BOSTON (WBZ NewsRadio) — Massachusetts Sen. Ed Markey is among the lawmakers calling on the Federal Trade Commission to launch an investigation into evidence that Amazon could be violating the Children’s Online Privacy Protection Act (COPPA) with the Echo Dot Kids Edition.

WBZ NewsRadio’s Kendall Buhl spoke with technology journalist Larry Magid about the devices:

On what COPPA entails

“That was a law that was passed, or at least signed into law in, I believe, 1998, which requires commercial services to have verifiable parental consent before a child can reveal any personally identified information. And it was mainly designed to keep kids from becoming sucked up in marketing campaigns so that a commercial operator couldn’t get their information and then market to them. But, it’s been extended to some extent beyond that, and revised to apply not just to websites, but essentially all electronic devices, including by implication devices like the Amazon Echo,” Magid said.

On how devices like the Echo Dot Kids Edition could violate COPPA

“The principle is that that information should be easily deletable. But according to several researchers, they found that the information remains even after the parent attempts to delete it,” Magid said.

On how he doesn’t believe the devices are meant to be nefarious

“I don’t think that Jeff Bezos and other people at Amazon are sitting around building databases about children for the purpose of manipulating them. But it is technically, and I think in the spirit, a violation of the Children’s Online Privacy Protection Act. Parents want the assurances that what their child says to these devices is kept between the child and the parent, or just the child,” Magid said.

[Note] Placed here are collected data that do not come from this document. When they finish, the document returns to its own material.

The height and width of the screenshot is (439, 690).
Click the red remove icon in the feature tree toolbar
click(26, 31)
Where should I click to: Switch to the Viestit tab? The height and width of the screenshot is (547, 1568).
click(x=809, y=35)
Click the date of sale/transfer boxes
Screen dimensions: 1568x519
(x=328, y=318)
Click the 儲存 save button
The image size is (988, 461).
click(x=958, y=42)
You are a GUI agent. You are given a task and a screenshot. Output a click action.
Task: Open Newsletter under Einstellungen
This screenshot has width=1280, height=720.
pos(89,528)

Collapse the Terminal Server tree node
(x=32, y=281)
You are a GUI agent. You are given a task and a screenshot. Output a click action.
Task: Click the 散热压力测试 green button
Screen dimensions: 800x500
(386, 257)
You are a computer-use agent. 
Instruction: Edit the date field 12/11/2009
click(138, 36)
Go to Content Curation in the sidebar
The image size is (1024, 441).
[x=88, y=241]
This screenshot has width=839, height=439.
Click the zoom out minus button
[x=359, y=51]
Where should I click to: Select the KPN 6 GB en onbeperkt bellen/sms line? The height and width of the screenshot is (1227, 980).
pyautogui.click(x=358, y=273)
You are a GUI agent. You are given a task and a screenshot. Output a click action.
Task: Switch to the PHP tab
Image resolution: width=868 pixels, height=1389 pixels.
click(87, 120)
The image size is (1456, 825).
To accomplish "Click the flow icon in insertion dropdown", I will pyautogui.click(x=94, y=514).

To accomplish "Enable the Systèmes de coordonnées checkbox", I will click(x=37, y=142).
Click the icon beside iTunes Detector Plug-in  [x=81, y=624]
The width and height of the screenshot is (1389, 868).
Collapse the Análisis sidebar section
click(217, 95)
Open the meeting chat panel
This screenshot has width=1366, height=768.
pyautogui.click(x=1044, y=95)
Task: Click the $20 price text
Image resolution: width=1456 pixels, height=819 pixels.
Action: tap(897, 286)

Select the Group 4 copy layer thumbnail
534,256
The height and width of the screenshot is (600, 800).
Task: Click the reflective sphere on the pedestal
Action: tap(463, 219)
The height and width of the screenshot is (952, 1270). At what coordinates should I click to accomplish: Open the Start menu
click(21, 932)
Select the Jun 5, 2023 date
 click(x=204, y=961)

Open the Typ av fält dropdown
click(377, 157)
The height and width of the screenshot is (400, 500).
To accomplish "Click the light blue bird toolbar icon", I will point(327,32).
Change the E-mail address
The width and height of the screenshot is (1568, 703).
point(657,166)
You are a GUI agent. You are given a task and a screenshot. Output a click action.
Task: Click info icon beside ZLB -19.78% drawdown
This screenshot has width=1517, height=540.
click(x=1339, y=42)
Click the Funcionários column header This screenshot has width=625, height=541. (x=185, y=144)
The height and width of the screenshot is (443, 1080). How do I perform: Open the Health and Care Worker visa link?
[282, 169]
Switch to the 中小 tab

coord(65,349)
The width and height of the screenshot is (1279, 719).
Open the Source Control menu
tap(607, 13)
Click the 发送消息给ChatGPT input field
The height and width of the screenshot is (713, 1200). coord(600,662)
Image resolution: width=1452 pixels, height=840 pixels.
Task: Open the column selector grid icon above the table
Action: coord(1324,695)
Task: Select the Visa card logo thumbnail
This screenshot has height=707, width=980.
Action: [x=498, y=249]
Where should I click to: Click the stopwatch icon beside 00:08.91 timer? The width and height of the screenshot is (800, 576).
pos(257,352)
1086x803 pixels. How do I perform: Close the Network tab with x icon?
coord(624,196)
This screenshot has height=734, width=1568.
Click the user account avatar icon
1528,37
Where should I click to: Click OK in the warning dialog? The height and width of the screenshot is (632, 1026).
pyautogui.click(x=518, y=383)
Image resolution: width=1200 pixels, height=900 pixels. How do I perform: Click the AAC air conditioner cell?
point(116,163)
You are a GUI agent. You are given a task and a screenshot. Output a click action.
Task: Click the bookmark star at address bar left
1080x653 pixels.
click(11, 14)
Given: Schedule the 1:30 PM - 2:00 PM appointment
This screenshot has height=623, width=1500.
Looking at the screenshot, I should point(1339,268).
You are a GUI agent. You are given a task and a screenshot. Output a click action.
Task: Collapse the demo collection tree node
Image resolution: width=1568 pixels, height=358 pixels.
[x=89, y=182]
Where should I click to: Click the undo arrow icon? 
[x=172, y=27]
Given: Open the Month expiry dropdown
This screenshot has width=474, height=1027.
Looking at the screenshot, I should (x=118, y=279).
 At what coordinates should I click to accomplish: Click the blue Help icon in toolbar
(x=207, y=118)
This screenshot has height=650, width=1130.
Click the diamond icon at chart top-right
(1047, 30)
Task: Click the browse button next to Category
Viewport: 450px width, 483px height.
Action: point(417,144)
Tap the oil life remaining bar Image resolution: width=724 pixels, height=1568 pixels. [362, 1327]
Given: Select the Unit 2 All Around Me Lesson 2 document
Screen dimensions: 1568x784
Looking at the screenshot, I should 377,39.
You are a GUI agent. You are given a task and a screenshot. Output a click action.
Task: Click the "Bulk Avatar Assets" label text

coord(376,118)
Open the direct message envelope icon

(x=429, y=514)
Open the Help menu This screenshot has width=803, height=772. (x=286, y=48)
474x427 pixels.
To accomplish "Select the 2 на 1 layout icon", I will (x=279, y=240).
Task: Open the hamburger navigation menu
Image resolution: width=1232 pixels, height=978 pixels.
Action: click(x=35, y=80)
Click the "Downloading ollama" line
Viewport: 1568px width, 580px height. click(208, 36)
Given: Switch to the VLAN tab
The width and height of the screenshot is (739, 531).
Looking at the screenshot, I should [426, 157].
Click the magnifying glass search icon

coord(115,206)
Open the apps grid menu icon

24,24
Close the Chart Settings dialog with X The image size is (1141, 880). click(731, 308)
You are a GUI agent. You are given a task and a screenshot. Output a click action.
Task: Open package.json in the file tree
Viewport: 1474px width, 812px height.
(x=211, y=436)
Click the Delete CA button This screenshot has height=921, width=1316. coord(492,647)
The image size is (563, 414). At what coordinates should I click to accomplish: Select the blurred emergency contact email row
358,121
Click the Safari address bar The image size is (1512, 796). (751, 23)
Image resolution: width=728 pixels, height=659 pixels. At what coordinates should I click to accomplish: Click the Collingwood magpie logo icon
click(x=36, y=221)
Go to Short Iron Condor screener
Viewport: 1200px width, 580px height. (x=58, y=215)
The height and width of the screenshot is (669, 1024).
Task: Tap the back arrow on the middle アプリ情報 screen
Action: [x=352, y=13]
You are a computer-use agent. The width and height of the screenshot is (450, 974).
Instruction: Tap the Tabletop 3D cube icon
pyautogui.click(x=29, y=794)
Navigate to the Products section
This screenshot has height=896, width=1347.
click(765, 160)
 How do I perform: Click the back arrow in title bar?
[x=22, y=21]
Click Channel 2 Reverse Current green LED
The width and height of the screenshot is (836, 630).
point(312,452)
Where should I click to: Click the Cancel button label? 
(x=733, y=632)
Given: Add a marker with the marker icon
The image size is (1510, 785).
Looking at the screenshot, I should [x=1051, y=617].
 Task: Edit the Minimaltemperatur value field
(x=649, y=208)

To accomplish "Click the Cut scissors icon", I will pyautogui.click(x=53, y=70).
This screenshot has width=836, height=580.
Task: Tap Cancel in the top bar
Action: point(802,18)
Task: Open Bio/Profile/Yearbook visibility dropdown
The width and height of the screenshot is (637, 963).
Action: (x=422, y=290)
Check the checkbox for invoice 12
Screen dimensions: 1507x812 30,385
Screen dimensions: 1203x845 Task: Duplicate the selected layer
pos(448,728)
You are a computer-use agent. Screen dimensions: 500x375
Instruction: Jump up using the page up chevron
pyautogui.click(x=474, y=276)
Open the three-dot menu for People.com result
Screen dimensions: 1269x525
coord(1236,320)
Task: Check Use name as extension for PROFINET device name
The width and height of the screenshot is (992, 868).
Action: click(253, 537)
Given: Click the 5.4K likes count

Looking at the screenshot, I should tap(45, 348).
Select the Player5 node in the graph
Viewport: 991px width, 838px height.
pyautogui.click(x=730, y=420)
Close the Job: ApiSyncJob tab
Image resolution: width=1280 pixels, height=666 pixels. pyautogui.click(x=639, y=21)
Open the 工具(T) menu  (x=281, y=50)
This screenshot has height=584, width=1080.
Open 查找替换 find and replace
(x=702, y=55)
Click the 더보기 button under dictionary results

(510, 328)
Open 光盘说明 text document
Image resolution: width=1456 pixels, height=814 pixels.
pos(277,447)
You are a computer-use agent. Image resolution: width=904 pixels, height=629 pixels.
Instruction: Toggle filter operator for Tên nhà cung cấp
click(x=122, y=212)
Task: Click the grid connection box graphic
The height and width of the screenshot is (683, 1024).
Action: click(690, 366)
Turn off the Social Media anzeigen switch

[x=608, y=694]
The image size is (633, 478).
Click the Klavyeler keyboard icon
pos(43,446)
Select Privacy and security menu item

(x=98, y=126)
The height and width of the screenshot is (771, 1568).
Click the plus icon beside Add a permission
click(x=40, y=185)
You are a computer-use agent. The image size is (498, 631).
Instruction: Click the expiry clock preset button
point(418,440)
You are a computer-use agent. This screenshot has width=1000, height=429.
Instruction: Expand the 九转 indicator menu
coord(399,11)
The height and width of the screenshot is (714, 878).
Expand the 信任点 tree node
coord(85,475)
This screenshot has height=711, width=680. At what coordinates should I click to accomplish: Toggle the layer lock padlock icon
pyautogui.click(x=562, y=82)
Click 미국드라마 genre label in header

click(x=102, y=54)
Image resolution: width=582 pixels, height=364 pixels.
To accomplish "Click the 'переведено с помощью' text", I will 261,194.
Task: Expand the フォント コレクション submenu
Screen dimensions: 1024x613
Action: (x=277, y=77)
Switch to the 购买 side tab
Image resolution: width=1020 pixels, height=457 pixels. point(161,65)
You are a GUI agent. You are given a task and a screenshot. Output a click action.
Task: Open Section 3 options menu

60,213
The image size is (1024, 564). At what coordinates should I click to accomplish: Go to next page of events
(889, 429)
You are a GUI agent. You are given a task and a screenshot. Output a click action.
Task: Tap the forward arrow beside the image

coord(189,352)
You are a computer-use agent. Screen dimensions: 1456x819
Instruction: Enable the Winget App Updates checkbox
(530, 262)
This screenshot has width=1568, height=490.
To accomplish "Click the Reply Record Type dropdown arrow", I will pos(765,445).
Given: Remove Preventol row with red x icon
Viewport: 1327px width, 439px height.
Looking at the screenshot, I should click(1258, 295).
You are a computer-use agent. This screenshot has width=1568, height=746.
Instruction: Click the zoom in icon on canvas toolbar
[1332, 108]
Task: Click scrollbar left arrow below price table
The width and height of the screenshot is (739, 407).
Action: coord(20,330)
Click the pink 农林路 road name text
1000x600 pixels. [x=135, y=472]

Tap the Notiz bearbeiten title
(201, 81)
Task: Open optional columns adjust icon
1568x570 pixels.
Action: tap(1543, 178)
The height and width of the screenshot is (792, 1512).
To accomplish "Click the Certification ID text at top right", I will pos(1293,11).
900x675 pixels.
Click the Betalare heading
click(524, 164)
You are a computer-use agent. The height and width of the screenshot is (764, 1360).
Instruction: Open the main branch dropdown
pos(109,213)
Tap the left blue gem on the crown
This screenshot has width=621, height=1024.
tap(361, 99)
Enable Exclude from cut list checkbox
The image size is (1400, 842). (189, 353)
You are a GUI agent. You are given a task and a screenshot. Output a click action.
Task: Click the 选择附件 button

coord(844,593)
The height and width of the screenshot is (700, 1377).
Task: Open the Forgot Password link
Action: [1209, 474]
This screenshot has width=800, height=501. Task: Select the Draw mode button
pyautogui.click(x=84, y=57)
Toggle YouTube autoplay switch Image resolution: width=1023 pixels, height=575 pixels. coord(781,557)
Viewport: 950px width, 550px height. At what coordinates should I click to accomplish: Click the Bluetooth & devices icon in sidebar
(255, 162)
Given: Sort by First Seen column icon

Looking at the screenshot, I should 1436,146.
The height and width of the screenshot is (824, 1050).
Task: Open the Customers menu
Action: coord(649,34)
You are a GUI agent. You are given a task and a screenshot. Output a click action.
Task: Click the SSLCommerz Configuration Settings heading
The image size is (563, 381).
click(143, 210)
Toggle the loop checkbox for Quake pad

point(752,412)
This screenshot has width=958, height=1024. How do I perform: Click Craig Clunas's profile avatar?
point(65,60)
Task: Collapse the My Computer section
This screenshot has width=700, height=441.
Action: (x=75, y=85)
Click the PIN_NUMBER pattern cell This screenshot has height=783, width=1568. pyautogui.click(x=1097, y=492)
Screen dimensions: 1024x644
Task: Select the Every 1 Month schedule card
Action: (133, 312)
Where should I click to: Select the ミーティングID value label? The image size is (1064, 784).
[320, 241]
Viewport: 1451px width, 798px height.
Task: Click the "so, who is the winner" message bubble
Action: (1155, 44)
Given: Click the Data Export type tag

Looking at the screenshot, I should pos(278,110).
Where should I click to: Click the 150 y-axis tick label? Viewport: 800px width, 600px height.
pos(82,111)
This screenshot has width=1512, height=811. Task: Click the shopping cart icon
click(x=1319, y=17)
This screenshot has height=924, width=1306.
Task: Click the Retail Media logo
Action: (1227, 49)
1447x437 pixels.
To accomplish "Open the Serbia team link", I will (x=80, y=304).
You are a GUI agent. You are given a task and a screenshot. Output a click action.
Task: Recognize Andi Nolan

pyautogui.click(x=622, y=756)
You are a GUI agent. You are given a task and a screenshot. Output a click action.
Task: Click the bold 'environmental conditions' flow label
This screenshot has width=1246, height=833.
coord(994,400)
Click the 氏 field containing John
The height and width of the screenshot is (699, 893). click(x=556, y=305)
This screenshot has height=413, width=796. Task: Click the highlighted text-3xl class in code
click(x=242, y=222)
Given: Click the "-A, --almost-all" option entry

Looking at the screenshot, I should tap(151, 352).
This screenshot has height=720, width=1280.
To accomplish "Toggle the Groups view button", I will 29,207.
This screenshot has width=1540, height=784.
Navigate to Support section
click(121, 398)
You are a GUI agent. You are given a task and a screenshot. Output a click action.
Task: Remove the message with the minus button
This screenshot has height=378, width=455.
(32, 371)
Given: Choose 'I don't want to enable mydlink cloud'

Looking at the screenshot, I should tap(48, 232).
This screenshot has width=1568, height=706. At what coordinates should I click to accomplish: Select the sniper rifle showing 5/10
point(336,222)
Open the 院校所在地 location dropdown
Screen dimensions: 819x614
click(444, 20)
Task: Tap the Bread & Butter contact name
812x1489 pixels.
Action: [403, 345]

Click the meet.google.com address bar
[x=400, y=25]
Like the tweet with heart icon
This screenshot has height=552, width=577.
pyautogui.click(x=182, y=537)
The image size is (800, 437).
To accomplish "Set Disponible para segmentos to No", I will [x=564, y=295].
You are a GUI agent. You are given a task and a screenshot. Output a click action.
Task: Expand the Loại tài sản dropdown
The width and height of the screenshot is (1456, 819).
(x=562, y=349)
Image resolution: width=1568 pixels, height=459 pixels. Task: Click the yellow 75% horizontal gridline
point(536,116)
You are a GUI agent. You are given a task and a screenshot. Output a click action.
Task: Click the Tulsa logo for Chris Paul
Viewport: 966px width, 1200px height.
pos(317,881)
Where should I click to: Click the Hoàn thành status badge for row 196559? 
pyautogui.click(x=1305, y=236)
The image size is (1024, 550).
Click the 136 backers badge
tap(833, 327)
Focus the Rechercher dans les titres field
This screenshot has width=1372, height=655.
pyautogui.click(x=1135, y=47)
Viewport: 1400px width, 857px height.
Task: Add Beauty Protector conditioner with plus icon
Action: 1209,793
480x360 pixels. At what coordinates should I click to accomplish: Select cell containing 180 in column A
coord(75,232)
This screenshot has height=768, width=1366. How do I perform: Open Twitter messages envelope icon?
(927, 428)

On how it’s not just the Echo Dot Kids Edition

“We’re talking about Echo right now, but there’s things like dolls that children talk to and sometimes share intimate thoughts with. So, as we go into a world where more and more devices in our homes are listening, and in some cases literally watching, we need to have assurances that what happens in our home stays in our home unless the adults choose to share it,” Magid said.